As corporações existiram na época de Frederico Barba-Roxa e Rodolfo I de Habsburgo, entre os anos de 1190 e 1291. Neste período, a Europa passou por diversas mudanças. Também conhecidas como guildas, as corporações eram associações de artesãos com o mesmo ofício. Existiam organizações de pedreiro, talhadores de pedra, carpinteiros, pintores, serralheiros, padeiros, tecelões, sapateiros, alfaiates, entre outros profissionais.

As principais características das corporações naquele período eram seus sistemas fechados e suas regras rigorosas. Por exemplo, para se tornar pedreiro, o candidato devia passar vários anos como aprendiz e só depois de muito tempo obtinha a promoção para companheiro ou oficial. Após se tornar oficial, o profissional partia para outros territórios com o objetivo de descobrir modos diferentes de trabalho.

Naquela época, as necessidades das cidades eram resolvidas com um número exato de prestadores de serviços. Desta forma, uma das funções das corporações era zelar e controlar o número de profissionais para que não houvesse mais artesãos do que trabalho a ser realizado. Após passar pelas fases de aprendiz e oficial, o artesão realizava um trabalho em sua área e era admitido com o título de mestre na corporação.

Em Roma, as corporações eram divididas em três setores: funerário, militar e econômico.

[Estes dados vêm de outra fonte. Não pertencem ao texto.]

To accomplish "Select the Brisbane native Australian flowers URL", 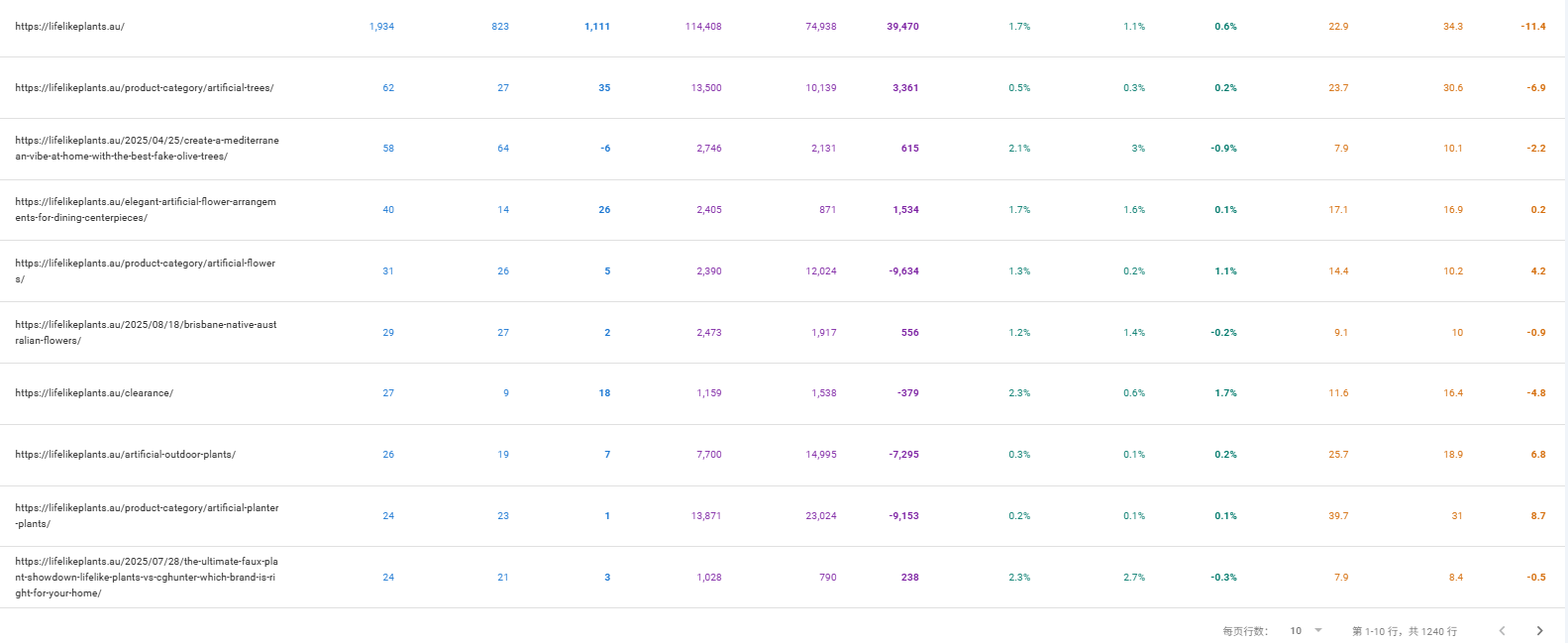I will coord(146,333).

Na categoria funerária, a função era de manter as cerimônias para o culto dos mortos. Na área militar, o objetivo era a manutenção do interesse de oficiais de patente inferior. Já na economia, as corporações eram responsáveis pelo acompanhamento dos trabalhos dos artesãos, pequenos comerciantes, açougueiros, artífices e etc.

É possível fazer uma comparação entre as corporações e a cavalaria, pois ambas tinham regras parecidas. Nas corporações, era obrigatória a ajuda mútua entre os artesãos e proibida a disputa de clientes. Além disso, a corporação prezava, antes de tudo, pela qualidade da mercadoria e o bom relacionamento entre seus integrantes. Desta forma, mostravam à cidade a sua boa reputação e, da mesma forma que os cavaleiros, associavam sua função à vontade divina. O artesão era tão sagrado quanto o cavaleiro, apesar das tarefas diferentes.

Durante o Renascimento, o número de corporações foi ampliado. Nesta época, elas já eram consideradas órgãos estatais. Porém, estas instituições começam a declinar com o avanço do absolutismo e a adoção do mercantilismo como sistema econômico. As corporações foram abolidas na França no ano de 1791. Houve uma tentativa de recuperá-las durante o fascismo, mas que não obteve sucesso.

Fontes:
GOMBRICH, Ernst H. Breve história do mundo. 1ª edição: Martins Fontes. São Paulo, 2001.